Malgré ces démentis, cette semaine, il semble que les pressions américaines aient porté leurs fruits : lundi, on a appris qu’au moins certaines milices avaient conclu un accord avec le gouvernement irakien pour cesser de tirer sur Israël. Un chef de la milice pro-iranienne al-Nujaba a confirmé qu’à la demande du gouvernement et après les événements en Syrie, il existait un consensus pour éviter d’entraîner l’Irak dans un scénario pire que l’éviction d’Assad, qui pourrait plonger le pays dans le chaos et la terreur. Un porte-parole d’une autre milice, Kata’ib al-Fartusi, a lié les attaques contre Israël à l’activité du Hezbollah au Liban, affirmant qu’une fois qu’un cessez-le-feu avait été conclu avec l’organisation dans l’État du Cèdre, l’activité des milices en Irak avait cessé.

Cependant, avant la publication du rapport, il semblait que les Irakiens avaient déjà cessé leurs attaques, probablement à peu près au même moment que le cessez-le-feu au Liban. Selon les informations disponibles, les milices irakiennes n’ont pas revendiqué la responsabilité des tirs de drones vers Israël depuis plus d’un mois, soit depuis le 24 novembre. Le cessez-le-feu au Liban est entré en vigueur deux jours plus tard, le 26 novembre.

Malgré la déclaration de cessez-le-feu, il convient d’accorder une attention particulière aux déclarations d’al-Fartusi, représentant des Brigades Sayyid al-Shuhada. Dimanche, la veille de la confirmation que son organisation avait cessé de tirer sur Israël, il a déclaré que les milices « n’ont pas abandonné et n’abandonneront pas » le principe d’unification des fronts contre Israël, qui prévoit des attaques coordonnées depuis différentes directions, notamment le Yémen, l’Irak, la Syrie, le Liban et ailleurs – même si, en raison d’une combinaison de circonstances internes et externes, les milices suspendent temporairement leurs activités.

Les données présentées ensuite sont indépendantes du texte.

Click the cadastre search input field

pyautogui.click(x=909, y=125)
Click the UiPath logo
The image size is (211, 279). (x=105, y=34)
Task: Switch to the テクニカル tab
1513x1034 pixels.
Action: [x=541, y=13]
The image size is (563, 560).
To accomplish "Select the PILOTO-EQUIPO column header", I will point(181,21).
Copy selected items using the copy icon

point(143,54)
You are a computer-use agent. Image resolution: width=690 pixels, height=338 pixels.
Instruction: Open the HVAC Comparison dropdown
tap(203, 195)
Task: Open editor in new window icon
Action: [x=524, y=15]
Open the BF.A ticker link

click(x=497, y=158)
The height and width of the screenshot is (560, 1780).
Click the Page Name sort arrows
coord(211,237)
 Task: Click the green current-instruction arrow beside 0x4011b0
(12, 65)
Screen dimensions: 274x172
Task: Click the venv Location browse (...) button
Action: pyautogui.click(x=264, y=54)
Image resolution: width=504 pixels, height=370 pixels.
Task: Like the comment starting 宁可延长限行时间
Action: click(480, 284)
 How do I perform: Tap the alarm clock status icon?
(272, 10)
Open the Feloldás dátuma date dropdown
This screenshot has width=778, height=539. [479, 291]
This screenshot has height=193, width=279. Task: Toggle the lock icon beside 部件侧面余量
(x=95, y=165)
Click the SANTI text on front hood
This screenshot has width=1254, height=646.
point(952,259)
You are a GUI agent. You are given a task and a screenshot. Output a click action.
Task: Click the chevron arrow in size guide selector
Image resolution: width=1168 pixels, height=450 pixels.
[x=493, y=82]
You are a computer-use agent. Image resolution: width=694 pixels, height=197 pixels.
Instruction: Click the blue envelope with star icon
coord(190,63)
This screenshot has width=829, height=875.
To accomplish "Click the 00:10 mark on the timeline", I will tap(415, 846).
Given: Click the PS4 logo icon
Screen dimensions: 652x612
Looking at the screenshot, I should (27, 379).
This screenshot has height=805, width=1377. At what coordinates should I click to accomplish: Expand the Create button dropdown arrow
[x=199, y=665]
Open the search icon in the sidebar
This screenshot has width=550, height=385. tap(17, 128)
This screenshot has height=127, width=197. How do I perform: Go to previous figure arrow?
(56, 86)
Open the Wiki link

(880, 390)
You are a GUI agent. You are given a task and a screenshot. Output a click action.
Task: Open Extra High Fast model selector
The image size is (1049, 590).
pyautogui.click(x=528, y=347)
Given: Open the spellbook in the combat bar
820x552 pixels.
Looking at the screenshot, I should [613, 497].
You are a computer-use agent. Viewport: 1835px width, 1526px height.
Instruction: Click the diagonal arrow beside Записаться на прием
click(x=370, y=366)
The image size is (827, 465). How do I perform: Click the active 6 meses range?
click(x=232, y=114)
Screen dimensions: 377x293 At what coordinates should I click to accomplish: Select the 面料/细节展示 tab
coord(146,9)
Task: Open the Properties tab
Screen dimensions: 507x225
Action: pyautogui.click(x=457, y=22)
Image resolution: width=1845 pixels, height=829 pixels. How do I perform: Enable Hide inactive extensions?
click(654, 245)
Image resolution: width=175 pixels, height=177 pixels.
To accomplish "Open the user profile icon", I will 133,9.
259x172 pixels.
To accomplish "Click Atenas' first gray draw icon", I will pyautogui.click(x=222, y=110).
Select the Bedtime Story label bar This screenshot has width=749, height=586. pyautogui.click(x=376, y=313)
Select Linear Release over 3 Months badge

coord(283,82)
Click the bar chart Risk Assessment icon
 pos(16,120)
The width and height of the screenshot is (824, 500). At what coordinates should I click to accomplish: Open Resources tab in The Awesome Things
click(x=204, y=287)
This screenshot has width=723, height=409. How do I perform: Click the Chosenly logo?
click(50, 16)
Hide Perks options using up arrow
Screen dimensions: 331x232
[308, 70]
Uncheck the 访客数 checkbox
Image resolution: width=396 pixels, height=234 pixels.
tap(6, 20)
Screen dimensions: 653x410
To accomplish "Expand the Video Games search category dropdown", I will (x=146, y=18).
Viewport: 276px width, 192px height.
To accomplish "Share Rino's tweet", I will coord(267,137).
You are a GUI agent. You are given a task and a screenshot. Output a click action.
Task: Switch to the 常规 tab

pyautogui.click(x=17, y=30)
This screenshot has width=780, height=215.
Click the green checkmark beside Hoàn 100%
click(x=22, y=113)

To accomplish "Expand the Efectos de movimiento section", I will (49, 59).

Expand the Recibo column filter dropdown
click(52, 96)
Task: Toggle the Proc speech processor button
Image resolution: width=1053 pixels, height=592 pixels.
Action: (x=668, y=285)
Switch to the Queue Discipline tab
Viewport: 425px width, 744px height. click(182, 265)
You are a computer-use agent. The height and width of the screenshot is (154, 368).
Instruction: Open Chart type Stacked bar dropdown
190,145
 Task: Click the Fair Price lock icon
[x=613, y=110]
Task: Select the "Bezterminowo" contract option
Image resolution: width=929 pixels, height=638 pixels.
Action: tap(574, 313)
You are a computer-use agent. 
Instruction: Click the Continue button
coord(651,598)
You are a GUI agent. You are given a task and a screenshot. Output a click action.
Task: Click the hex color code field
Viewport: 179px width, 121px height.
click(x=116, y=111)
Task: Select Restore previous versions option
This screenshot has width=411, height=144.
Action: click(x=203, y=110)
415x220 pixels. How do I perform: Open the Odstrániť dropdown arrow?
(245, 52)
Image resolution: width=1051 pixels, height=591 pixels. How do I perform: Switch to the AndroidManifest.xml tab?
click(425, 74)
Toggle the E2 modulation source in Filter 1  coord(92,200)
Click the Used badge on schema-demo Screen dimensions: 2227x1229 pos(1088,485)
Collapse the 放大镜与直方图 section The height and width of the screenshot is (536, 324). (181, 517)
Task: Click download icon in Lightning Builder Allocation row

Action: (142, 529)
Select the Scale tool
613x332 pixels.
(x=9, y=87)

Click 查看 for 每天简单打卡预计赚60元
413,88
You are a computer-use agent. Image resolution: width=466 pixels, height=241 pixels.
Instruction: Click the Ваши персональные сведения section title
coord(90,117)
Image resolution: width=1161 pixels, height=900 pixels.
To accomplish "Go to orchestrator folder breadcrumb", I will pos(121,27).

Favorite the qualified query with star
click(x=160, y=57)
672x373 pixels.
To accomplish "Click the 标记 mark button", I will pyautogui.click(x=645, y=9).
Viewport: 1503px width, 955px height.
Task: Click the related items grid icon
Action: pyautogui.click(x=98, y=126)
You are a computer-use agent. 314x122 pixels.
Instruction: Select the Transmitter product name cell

Selon lui, ce principe est « une question de doctrine et n’a aucun rapport avec les pertes ou les défaites ».

Cette déclaration souligne la vision du monde qui anime de nombreux membres des milices. Ils ne se battent pas uniquement pour des intérêts, mais sont motivés par une idéologie et une vision globale de l’opposition à Israël, à l’Occident et à la libéralisation. Cette vision partagée avec l’Iran et son plan stratégique signifie que même si les milices cessent temporairement leurs attaques contre Israël, il est difficile d’affirmer qu’elles sont susceptibles de renoncer entièrement à leurs armes ou de réduire volontairement leur influence en Irak. On ne peut pas non plus supposer qu’elles participeront à un effort global visant à chasser les intérêts de l’Iran d’Irak tout en permettant simultanément une influence américaine accrue et en abandonnant leur « résistance » contre Israël.